◆ **To do**:
Can you write out the lines from the one holding "Task: Click the blue" through the one holding "Action: point(640,229)", inclusive, swapping "first" for "last" and leaving everything else as it is?

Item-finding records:
========================================

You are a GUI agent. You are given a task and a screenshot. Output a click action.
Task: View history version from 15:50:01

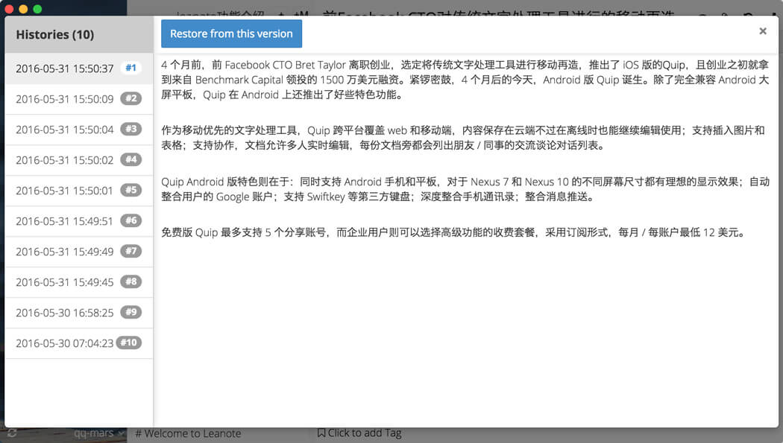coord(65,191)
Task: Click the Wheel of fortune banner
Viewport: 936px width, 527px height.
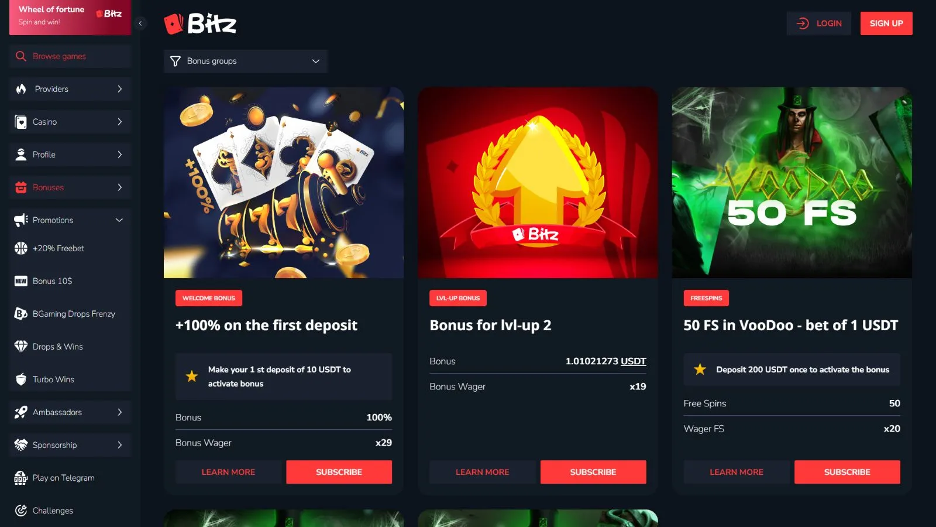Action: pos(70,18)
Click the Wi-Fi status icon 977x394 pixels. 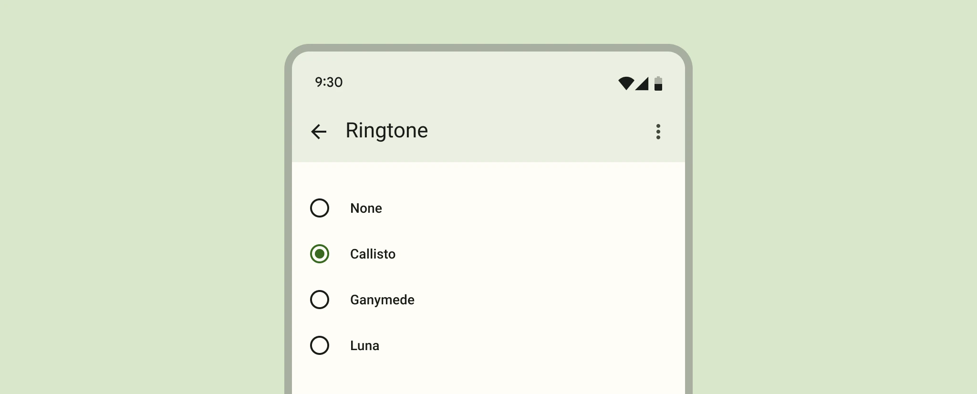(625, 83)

========================================

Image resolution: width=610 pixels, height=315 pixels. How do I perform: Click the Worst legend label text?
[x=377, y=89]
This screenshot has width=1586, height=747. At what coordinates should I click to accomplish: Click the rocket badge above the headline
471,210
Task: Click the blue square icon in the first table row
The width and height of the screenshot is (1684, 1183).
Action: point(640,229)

========================================

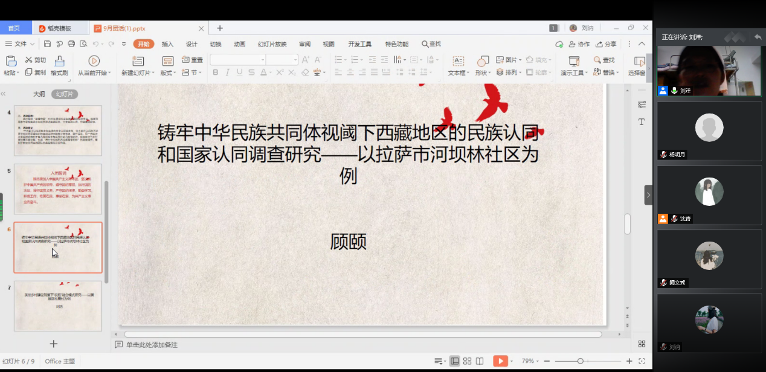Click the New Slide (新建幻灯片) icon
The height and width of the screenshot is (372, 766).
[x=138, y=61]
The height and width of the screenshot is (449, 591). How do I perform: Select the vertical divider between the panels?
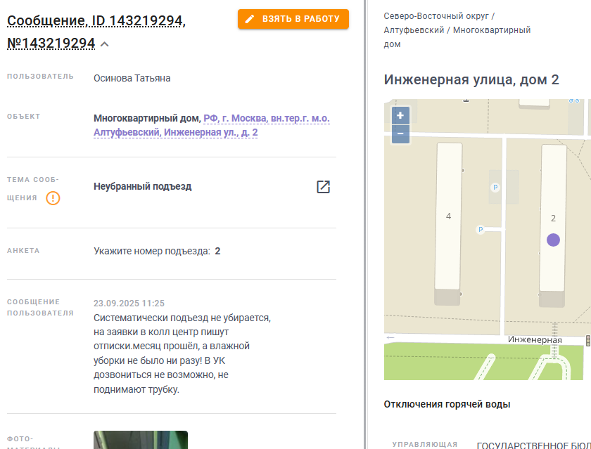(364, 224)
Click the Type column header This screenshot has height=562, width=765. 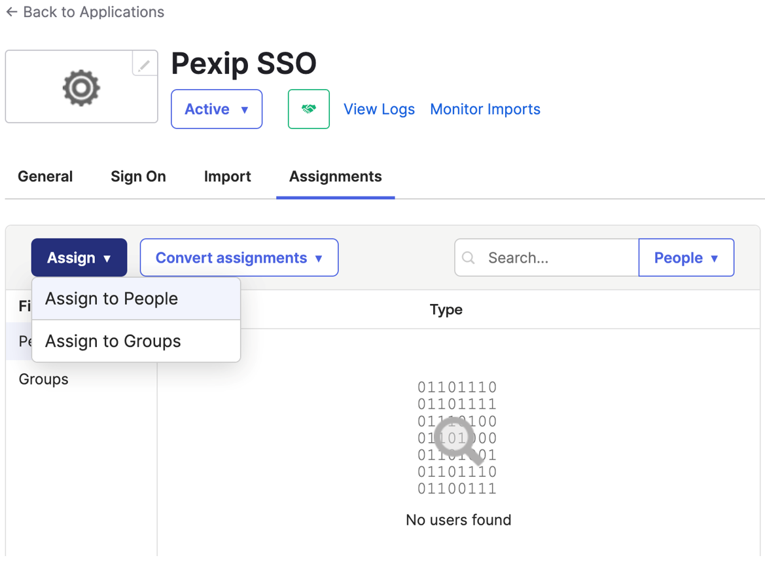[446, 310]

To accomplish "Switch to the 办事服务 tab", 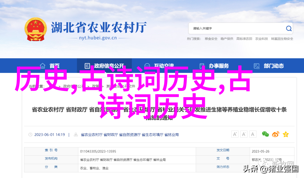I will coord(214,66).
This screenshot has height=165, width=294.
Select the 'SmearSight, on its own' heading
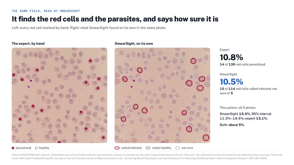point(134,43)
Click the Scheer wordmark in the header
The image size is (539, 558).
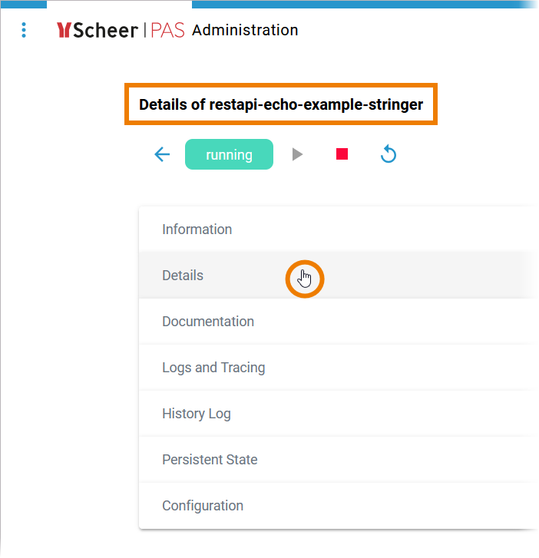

========================================

◆ **Result for this task**:
Task: Click the blue square icon in the last table row
The width and height of the screenshot is (1684, 1183).
Action: point(640,229)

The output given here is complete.